- The problem -
Set down all of the lines below exactly as they are given.

- Task data -

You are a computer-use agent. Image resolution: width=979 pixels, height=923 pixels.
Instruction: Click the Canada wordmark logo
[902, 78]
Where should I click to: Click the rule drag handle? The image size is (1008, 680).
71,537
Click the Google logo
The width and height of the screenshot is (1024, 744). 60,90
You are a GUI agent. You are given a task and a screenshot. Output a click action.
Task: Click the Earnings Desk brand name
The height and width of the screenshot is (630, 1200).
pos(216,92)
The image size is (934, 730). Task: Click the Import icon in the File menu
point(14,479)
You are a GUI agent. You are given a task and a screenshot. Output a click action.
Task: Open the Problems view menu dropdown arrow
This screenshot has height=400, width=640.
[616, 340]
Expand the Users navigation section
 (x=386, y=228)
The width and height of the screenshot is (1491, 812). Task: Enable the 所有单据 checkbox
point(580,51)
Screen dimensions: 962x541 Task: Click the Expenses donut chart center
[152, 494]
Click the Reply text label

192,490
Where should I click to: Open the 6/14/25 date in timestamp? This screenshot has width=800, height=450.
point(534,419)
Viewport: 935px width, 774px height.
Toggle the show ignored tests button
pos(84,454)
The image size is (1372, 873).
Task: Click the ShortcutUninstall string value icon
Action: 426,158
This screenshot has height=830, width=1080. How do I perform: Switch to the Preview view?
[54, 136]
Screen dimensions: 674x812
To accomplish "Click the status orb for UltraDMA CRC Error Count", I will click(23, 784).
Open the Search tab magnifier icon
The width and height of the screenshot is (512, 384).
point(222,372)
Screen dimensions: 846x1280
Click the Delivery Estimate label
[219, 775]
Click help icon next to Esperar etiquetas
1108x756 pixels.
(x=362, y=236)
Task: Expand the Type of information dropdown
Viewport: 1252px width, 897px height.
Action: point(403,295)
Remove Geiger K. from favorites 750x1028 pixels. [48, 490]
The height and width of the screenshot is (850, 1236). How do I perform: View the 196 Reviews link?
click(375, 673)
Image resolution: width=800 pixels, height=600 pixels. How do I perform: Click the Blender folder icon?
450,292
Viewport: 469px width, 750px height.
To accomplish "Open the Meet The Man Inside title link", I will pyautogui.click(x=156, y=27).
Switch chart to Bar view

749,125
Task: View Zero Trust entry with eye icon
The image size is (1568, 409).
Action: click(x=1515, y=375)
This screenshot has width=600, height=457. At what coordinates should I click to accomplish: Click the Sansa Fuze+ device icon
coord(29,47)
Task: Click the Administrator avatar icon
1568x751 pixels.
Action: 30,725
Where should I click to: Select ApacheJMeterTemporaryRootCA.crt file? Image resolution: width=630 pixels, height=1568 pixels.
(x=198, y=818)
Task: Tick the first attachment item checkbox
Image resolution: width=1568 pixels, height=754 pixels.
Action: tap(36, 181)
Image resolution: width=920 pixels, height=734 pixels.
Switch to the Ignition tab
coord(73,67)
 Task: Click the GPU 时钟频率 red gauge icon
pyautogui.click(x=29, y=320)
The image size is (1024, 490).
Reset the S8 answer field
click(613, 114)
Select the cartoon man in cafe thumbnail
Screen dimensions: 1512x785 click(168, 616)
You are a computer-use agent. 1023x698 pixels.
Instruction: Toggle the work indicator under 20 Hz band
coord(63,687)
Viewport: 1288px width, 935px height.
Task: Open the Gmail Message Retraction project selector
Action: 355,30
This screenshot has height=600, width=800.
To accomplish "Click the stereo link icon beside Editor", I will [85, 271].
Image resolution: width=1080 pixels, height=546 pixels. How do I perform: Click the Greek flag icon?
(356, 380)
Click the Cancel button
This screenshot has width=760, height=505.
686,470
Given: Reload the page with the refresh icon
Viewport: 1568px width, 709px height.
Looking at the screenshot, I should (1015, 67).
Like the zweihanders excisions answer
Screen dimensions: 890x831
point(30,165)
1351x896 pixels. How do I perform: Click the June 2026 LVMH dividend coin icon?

- Response -
You are a computer-use agent. Image resolution: width=979 pixels, height=923 pixels.
Instruction: Click the Canada wordmark logo
[902, 78]
Where should I click to: Click the rule drag handle? The image size is (1008, 680).
71,537
Click the Google logo
The width and height of the screenshot is (1024, 744). 60,90
You are a GUI agent. You are given a task and a screenshot. Output a click action.
Task: Click the Earnings Desk brand name
The height and width of the screenshot is (630, 1200).
pos(216,92)
The image size is (934, 730). Task: Click the Import icon in the File menu
point(14,479)
You are a GUI agent. You are given a task and a screenshot. Output a click action.
Task: Open the Problems view menu dropdown arrow
This screenshot has height=400, width=640.
[616, 340]
Expand the Users navigation section
 (x=386, y=228)
The width and height of the screenshot is (1491, 812). Task: Enable the 所有单据 checkbox
point(580,51)
Screen dimensions: 962x541 Task: Click the Expenses donut chart center
[152, 494]
Click the Reply text label

192,490
Where should I click to: Open the 6/14/25 date in timestamp? This screenshot has width=800, height=450.
point(534,419)
Viewport: 935px width, 774px height.
Toggle the show ignored tests button
pos(84,454)
The image size is (1372, 873).
Task: Click the ShortcutUninstall string value icon
Action: 426,158
This screenshot has height=830, width=1080. How do I perform: Switch to the Preview view?
[54, 136]
Screen dimensions: 674x812
To accomplish "Click the status orb for UltraDMA CRC Error Count", I will click(23, 784).
Open the Search tab magnifier icon
The width and height of the screenshot is (512, 384).
point(222,372)
Screen dimensions: 846x1280
Click the Delivery Estimate label
[219, 775]
Click help icon next to Esperar etiquetas
1108x756 pixels.
(x=362, y=236)
Task: Expand the Type of information dropdown
Viewport: 1252px width, 897px height.
Action: point(403,295)
Remove Geiger K. from favorites 750x1028 pixels. [48, 490]
The height and width of the screenshot is (850, 1236). How do I perform: View the 196 Reviews link?
click(375, 673)
Image resolution: width=800 pixels, height=600 pixels. How do I perform: Click the Blender folder icon?
450,292
Viewport: 469px width, 750px height.
To accomplish "Open the Meet The Man Inside title link", I will pyautogui.click(x=156, y=27).
Switch chart to Bar view

749,125
Task: View Zero Trust entry with eye icon
The image size is (1568, 409).
Action: click(x=1515, y=375)
This screenshot has width=600, height=457. At what coordinates should I click to accomplish: Click the Sansa Fuze+ device icon
coord(29,47)
Task: Click the Administrator avatar icon
1568x751 pixels.
Action: 30,725
Where should I click to: Select ApacheJMeterTemporaryRootCA.crt file? Image resolution: width=630 pixels, height=1568 pixels.
(x=198, y=818)
Task: Tick the first attachment item checkbox
Image resolution: width=1568 pixels, height=754 pixels.
Action: tap(36, 181)
Image resolution: width=920 pixels, height=734 pixels.
Switch to the Ignition tab
coord(73,67)
 Task: Click the GPU 时钟频率 red gauge icon
pyautogui.click(x=29, y=320)
The image size is (1024, 490).
Reset the S8 answer field
click(613, 114)
Select the cartoon man in cafe thumbnail
Screen dimensions: 1512x785 click(168, 616)
You are a computer-use agent. 1023x698 pixels.
Instruction: Toggle the work indicator under 20 Hz band
coord(63,687)
Viewport: 1288px width, 935px height.
Task: Open the Gmail Message Retraction project selector
Action: 355,30
This screenshot has height=600, width=800.
To accomplish "Click the stereo link icon beside Editor", I will [85, 271].
Image resolution: width=1080 pixels, height=546 pixels. How do I perform: Click the Greek flag icon?
(356, 380)
Click the Cancel button
This screenshot has width=760, height=505.
686,470
Given: Reload the page with the refresh icon
Viewport: 1568px width, 709px height.
Looking at the screenshot, I should (1015, 67).
Like the zweihanders excisions answer
Screen dimensions: 890x831
point(30,165)
1351x896 pixels. How do I perform: Click the June 2026 LVMH dividend coin icon?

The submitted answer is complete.